● Exercises to complete:
1 – According to the statement about printmaking with old coding technologies, what three things is the work imbued with?
2 – In the statement about printmaking with old coding technologies, what phrase was printed on IBM punch cards?
3 – Carry on the statement about printmaking with old coding technologies from its final sentence.

● Text to read:
########################################

I work directly with nineteenth and twentieth century coding technologies such as music box discs and IBM cards. I collage plates together with different streams of redundant coded information. Through play and research during the physical process of printmaking, I reference the place of technology in our collective thoughts and imaginations. Obsolescence, loss and change are imbued within the work.

Socio-cultural evolution is much slower than technological change and cultural manifestations of technology often outlast their material use. Part of my interest lies in the cultural messages encoded within the artefacts. An example of this is found in the phrase ‘Do Not Fold Spindle Or Mutilate’ which was printed on IBM punch cards. This emotive statement became a metaphor for alienation and dehumanisation as part of American 1960’s counterculture.

Cyberculture theory offers a useful way to think about the relationship between bodies, minds and machines.

########################################

[Source records]
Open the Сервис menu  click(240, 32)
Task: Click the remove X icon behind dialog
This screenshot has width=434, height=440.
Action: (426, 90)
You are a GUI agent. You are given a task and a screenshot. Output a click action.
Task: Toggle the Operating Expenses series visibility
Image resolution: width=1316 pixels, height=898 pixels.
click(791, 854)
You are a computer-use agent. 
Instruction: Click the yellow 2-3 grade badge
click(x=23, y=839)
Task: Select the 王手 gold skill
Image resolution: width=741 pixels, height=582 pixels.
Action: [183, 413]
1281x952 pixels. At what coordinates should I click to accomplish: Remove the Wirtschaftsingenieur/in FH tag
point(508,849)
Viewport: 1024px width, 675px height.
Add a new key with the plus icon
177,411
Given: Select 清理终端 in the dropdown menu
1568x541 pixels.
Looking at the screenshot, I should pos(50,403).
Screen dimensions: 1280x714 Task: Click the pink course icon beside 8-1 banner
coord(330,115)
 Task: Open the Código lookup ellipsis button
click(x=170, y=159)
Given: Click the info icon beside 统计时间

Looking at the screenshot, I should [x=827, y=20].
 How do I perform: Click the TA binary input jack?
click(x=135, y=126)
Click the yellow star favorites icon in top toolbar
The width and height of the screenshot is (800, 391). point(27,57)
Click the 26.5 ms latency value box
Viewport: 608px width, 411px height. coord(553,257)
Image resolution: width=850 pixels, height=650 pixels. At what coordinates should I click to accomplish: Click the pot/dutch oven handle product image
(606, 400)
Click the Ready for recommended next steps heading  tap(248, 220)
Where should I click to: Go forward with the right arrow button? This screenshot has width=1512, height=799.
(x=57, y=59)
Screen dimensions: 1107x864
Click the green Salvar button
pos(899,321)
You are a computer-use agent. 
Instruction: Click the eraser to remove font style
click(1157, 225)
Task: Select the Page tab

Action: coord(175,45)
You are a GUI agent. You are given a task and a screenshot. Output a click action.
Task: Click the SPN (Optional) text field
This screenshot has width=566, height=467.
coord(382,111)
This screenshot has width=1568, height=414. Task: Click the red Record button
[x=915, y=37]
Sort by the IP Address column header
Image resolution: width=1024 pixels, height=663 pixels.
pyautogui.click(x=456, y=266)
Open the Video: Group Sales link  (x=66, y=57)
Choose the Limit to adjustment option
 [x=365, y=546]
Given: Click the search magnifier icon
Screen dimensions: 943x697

########################################

● The replies:
1 – Obsolescence, loss and change

2 – 'Do Not Fold Spindle Or Mutilate'

3 –
‘……. things get faster, smaller, more useful, more user-friendly, and this is a good thing – or so one particular type of storytelling says. Other stories less often told, reveal the trials, the resistances, the accommodations and negotiations involved in living with new technologies’ (David Bell, 2007).’

These images speak to a societal shift from manufacturing industries towards the service, knowledge and information sectors, and of the culture lag that is part of this narrative. Non-material culture continues to evolve much slower than material culture. Ideas, beliefs, values and social norms change more slowly than technology.